Output the part of the listing that opens with the line containing "This screenshot has" and closes with the line containing "click(x=49, y=814)" as a numbered list, with blank lines skipped and pictures left out.

[Input material]
-- -- --

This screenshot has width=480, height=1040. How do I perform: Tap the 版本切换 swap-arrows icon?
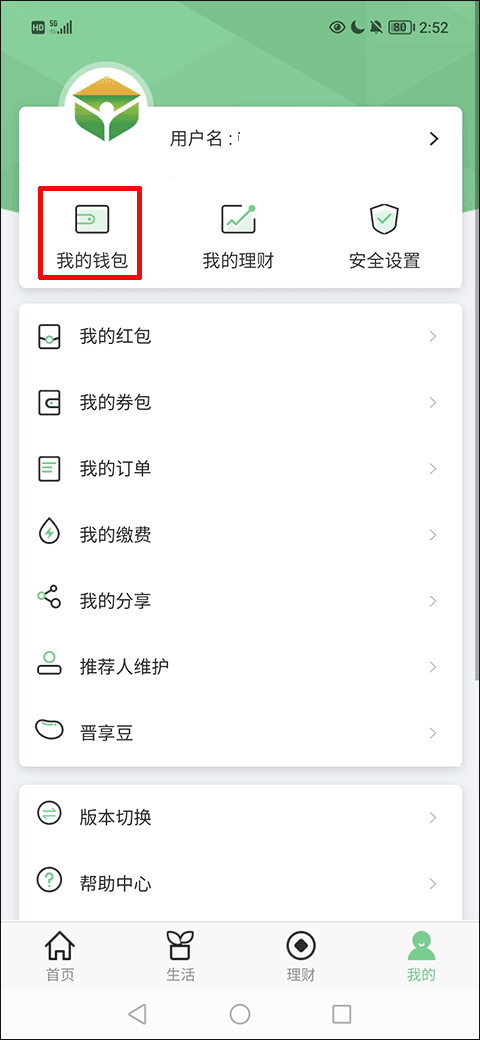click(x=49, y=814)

-- -- --

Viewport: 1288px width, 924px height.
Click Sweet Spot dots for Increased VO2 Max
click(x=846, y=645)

-- -- --

[Exercise answer]
1. This screenshot has width=480, height=1040. How do I perform: Tap the 版本切换 swap-arrows icon?
2. click(x=49, y=814)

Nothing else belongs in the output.